Opinion ID: 436121
Heading Depth: 1
Heading Rank: 4

Heading: reach of vendor's privilege

Text: 35 Associates suggests that even if the contracts are held to be Louisiana contracts, a vendor's privilege should not be granted as to two of the contracts because Mitsubishi failed in its burden of proving which pipe under each contract had been paid for and which pipe had not. 5 As we understand Associates' argument, if there were ten lengths of pipe, all stamped x to indicate that they were sold under contract x, and the invoice for contract x had been half paid, Mitsubishi would not be entitled to a vendor's privilege on any of the pipe stamped with an x unless Mitsubishi could specifically identify which five lengths of pipe had been paid for and which had not. We find that contention unrealistic, particularly when one considers that partial payment cannot with certainty be said to pay for some part of a shipment in its entirety and not at all for the rest of the shipment. Much more commonly it obviously is intended to pay partially for the shipment as a whole. 36 In De La Vergne Refrigerating Machine Company, supra, the contract at issue was for two cotton presses, one of which had apparently been paid for in full, and the other of which had not been paid for.

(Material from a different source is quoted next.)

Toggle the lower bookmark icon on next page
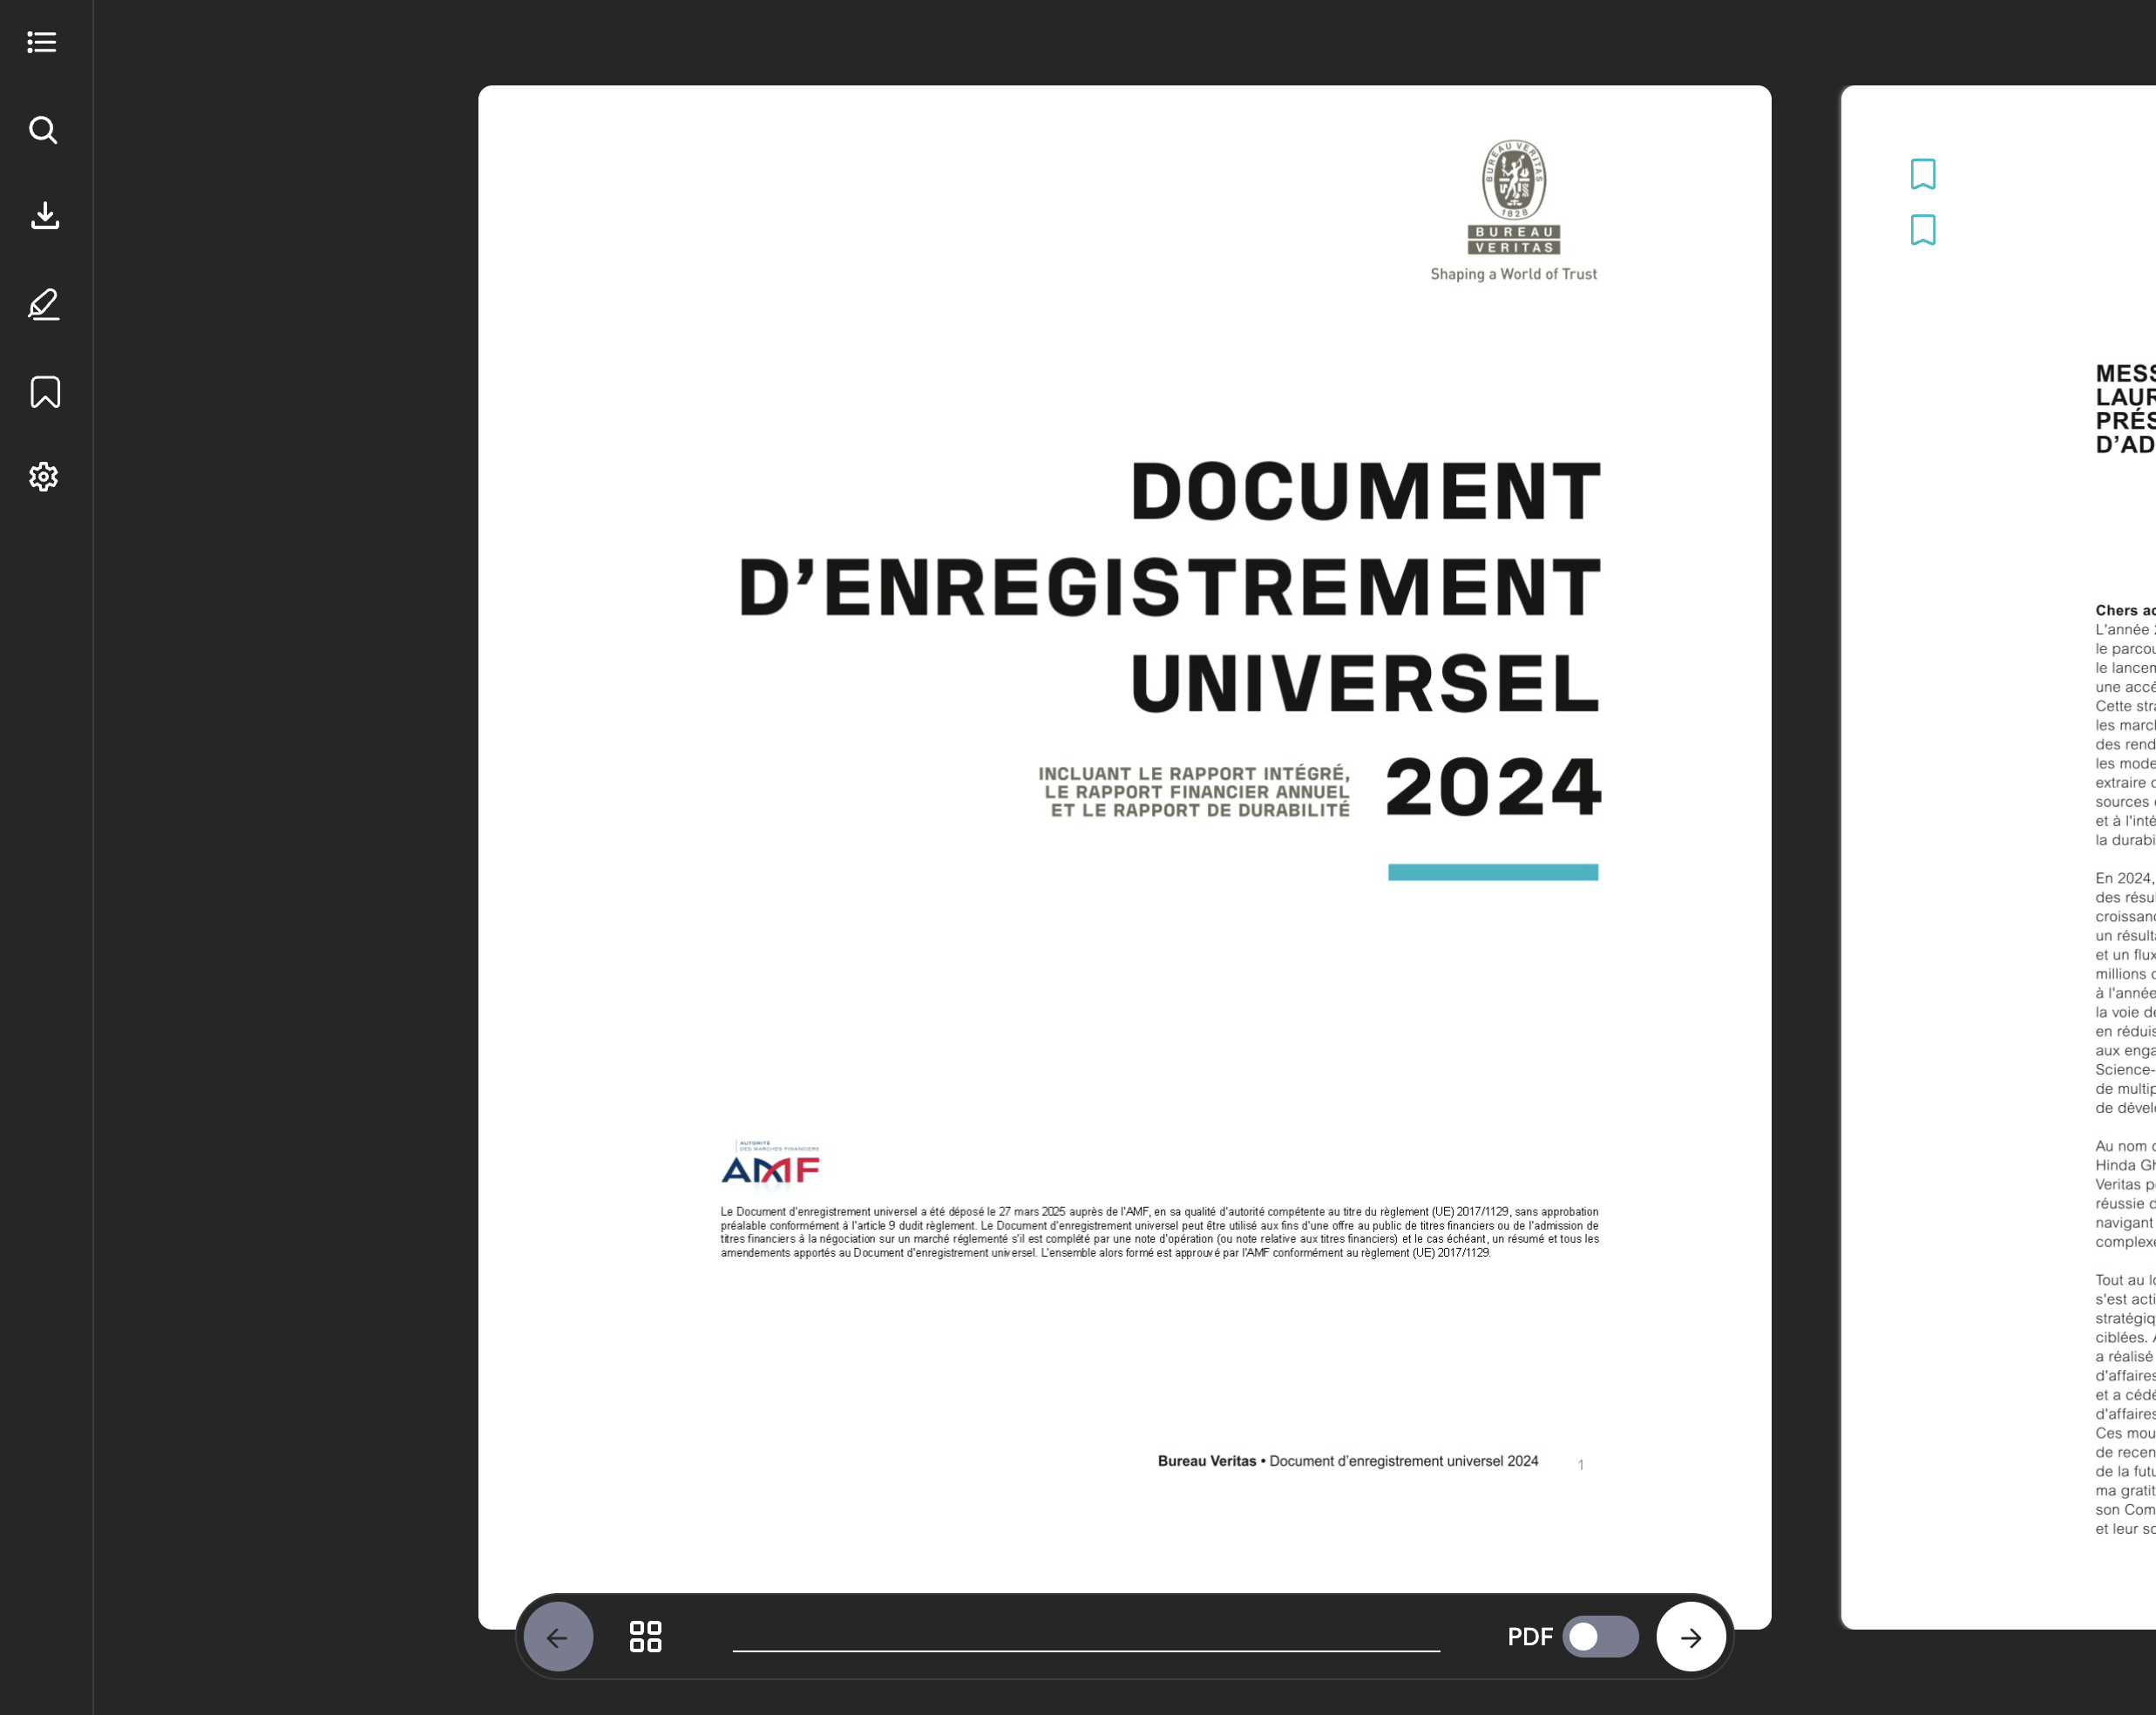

The court wrote: 37 [I]n as much as the contract was one contract for two compresses, and their erection at a stipulated price in globo for the two, upon which price $48,000 has been paid, leaving due a balance of $32,000 the vendor's privilege is considered as extending to and operative upon both presses. 38 51 La.Ann. 1733, 26 So. 455, 459 (1899). 39 In their pretrial stipulations, Mitsubishi, Clark, and Associates agreed that there were five separate stacks of pipe in Clark's possession which had been identified by numbers on the pipes. They further agreed upon which contracts related to the various pipes, and how much of the purchase price was outstanding on each invoice. We hold that the vendor's privilege for each contract extended to all of the pipe identified as purchased under that particular contract, up to the value of the amount owed, as security for the amount due on each contract.